「神は細部に宿る?」天気の子 zakdomさんの映画レビュー(感想・評価)
神は細部に宿る?
クリックして本文を読む
物語自体は、男女の関係性が大問題に直結する、いわゆる「セカイ系」です。私は、観賞後明るい気持ちで映画館を後にすることが出来ました。(公共の秩序と個人の尊重のどちらに共鳴するかで意見が分かれると思います。主人公は個人の尊重(愛情)を貫いたことにより東京の低地は水没しますが、人々はお構いなく逞しく生きているのですな。)
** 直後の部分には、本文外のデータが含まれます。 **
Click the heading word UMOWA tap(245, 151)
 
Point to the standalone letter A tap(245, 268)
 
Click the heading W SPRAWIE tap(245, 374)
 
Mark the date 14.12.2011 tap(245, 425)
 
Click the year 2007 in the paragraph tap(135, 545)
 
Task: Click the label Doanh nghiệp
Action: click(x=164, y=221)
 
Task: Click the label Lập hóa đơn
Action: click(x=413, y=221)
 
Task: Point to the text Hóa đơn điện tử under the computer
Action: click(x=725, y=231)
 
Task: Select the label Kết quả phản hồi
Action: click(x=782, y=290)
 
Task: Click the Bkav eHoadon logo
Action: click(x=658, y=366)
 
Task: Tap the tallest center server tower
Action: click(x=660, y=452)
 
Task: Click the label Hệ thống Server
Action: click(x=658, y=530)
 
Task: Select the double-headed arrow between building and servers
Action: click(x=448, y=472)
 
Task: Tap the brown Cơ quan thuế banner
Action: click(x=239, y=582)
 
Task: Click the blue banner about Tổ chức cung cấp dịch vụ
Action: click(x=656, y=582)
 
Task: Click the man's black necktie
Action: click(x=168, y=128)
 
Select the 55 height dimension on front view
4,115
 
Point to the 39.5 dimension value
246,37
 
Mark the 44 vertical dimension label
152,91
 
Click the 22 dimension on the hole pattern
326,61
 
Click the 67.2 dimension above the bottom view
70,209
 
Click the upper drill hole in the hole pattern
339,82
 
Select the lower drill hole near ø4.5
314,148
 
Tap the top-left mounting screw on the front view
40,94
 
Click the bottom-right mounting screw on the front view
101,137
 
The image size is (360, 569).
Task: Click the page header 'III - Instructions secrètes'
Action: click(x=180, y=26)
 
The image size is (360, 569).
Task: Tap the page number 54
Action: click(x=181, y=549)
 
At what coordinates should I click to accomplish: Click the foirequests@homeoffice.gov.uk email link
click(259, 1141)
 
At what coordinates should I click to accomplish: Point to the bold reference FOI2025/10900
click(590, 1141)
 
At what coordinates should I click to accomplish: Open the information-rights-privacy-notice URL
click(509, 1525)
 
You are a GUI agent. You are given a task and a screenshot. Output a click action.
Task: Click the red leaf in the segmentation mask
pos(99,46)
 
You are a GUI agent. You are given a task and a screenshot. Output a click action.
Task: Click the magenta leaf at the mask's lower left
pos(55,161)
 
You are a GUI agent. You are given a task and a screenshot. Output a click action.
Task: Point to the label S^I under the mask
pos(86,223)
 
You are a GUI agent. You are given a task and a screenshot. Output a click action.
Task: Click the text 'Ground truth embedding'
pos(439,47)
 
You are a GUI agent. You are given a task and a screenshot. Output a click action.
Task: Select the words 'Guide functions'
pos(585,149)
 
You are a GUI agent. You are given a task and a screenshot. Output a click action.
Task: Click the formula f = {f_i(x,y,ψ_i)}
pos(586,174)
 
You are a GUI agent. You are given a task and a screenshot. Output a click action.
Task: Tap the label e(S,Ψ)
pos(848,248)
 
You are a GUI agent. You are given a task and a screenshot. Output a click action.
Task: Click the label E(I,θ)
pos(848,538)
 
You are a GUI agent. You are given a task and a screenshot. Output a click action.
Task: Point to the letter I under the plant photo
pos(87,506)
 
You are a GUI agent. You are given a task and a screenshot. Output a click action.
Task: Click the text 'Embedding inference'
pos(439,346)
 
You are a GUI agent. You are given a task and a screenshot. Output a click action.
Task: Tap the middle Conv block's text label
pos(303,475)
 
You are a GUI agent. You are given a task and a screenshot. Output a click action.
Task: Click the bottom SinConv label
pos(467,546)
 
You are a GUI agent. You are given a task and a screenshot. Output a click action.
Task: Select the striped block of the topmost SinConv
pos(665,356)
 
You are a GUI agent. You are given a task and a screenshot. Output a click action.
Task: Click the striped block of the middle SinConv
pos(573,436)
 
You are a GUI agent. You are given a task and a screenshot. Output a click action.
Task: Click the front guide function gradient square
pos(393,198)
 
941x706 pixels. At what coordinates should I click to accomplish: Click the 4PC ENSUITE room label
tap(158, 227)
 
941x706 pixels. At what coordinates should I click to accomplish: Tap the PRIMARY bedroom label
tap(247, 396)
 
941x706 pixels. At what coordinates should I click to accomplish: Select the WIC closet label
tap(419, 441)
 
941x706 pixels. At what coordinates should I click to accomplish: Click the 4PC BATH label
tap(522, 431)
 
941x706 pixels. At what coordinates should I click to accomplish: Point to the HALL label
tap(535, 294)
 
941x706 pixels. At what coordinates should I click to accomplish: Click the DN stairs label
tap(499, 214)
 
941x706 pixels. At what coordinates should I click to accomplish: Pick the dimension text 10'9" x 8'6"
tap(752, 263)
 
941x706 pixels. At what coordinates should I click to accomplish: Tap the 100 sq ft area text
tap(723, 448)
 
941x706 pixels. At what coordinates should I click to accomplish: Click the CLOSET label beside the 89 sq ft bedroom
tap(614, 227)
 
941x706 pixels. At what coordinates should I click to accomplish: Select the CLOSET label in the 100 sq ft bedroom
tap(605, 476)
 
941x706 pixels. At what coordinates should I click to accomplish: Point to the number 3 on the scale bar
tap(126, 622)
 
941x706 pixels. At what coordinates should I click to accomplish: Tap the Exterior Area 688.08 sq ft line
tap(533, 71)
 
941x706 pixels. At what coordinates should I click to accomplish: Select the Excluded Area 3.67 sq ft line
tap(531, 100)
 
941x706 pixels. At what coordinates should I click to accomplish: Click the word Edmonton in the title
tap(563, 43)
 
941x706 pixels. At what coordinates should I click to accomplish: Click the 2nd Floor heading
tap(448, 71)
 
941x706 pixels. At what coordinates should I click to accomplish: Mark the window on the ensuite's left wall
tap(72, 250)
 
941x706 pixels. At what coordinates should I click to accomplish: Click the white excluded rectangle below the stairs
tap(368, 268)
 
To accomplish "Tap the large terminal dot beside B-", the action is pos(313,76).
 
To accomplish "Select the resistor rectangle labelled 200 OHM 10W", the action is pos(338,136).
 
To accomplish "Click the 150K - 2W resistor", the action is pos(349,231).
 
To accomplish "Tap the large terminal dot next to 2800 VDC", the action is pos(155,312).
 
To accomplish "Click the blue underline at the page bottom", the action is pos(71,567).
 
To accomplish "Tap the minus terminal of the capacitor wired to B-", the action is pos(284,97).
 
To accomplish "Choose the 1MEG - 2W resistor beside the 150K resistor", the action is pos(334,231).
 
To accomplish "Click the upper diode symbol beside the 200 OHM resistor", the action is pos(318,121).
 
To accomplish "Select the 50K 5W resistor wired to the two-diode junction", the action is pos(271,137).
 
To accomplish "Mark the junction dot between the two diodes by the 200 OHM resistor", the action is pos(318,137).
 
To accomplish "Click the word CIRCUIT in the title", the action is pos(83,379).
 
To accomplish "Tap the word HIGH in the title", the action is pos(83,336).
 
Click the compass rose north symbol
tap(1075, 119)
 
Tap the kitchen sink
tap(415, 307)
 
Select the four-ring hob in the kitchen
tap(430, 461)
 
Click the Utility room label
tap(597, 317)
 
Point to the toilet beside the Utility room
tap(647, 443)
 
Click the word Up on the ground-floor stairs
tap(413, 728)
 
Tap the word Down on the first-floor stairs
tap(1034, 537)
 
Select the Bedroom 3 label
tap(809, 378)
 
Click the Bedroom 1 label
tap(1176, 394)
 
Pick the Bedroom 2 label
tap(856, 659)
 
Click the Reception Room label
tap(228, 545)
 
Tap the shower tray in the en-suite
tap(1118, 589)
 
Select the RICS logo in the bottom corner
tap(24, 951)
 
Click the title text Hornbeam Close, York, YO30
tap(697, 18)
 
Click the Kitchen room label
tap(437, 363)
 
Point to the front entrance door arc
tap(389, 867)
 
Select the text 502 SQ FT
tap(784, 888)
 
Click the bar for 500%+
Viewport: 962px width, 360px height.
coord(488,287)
前半、日本では家族や組織に属さない人間が生きていくのは大変(就職、宿泊、食事等)だなと改めて感じました。このあたり「蛍の墓」を少し思い出しました。主人公と姉弟が一般のホテルに宿泊を断られ続けているシーンでは「俺ならラブホテルにトライするがなー」と思っていたら、主人公もその手を使ったのには笑いました。大きなお風呂・ベッドやカラオケのシーンに懐かしい思い出が蘇りました。
主人公が拾ったマカロフは、暴力団からの押収が多いロシア製拳銃ですね。良く調べているなと思いました。
ファンタジーと日常のリアルが上手く融合している所は、「君の名は。」と同レベルにあると思います。
ただリアル部分でよくわからなかったのが、3年雨が降り続く間に東京が徐々に水没した、という所です。(江戸時代より埋め立てで陸地が増えたものなので、海面上昇か、陸地沈降又は地盤沈下しないと水没しないでしょう?)
ファンタジーとリアルの融合においてリアル部分に?が生じるとその分作品の勢いが削がれると感じました。
風景や物の描写における光の使い方、構図、色彩は最早「新海ブランド」と呼べるもので、その美しい画を観るだけでも感動を覚えます。